9. Upon hearing the learned Counsel for the parties, we are of the considered view that before declaring the period of absence of appellant as 'Dies-non', a disciplinary proceeding has to be conducted in the facts and circumstances, more so, when the allegations of break in service are being refuted by the appellant. Therefore, the order-dated 21.1.1999 was to be passed only after resorting to proper course of disciplinary proceedings. Despite the fact that this aspect was not argued earlier before learned Single Judge of this Court, however, this legal aspect being vital on argument is being entertained by this Court at this stage, as such, the action of the Director of School Education for declaring the period from 16.3.1995 to 28.12.1995 as 'Dies-non' is taken as legally not sustainable.

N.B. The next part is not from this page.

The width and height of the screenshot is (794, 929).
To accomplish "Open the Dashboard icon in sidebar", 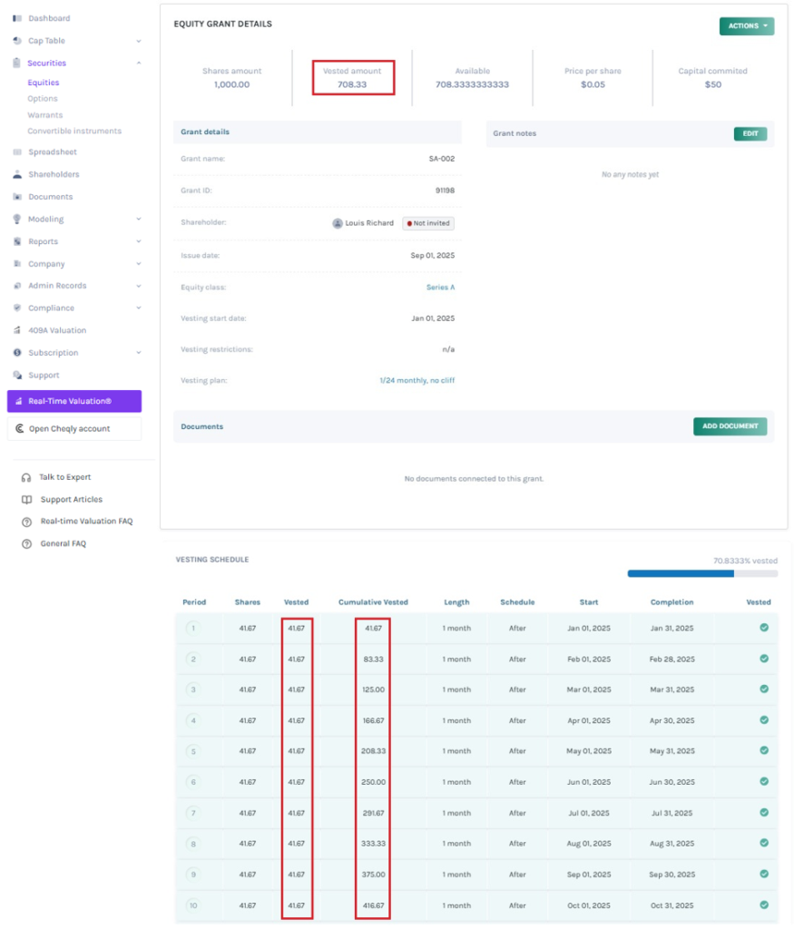I will point(17,18).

10. In view of the facts and circumstances, we are of the considered view that the period from 16.3.1995 to 28.12.1995 which was declared as 'Dies-non' by the Director of School Education and also upheld by the learned Single Judge cannot sustain in law and, therefore, the order dated 12.6.2001 passed by the learned Single Judge in W.P. (C) No. 382/2000 is set aside and also the order dated 21.1.1999 passed by the Director of School Education is quashed with observation that the authorities are to proceed with disciplinary proceedings against the appellant afresh. Since the controversy is mainly relatable to the documentary evidences, therefore, expeditious disposal of the disciplinary proceeding is expected after giving reasonable opportunity of hearing to the appellant to complete the same preferably within a period of six months after receipt of this order and decision of 'Dies-non', if any, for the absence period from 16.3.1995 to 28.12.1995 of the appellant may be taken on the basis of the outcome of the disciplinary proceedings to be concluded in view of the prevailing provisions of law.

11. In view of the above observations, the present writ appeal is allowed. No order as to costs.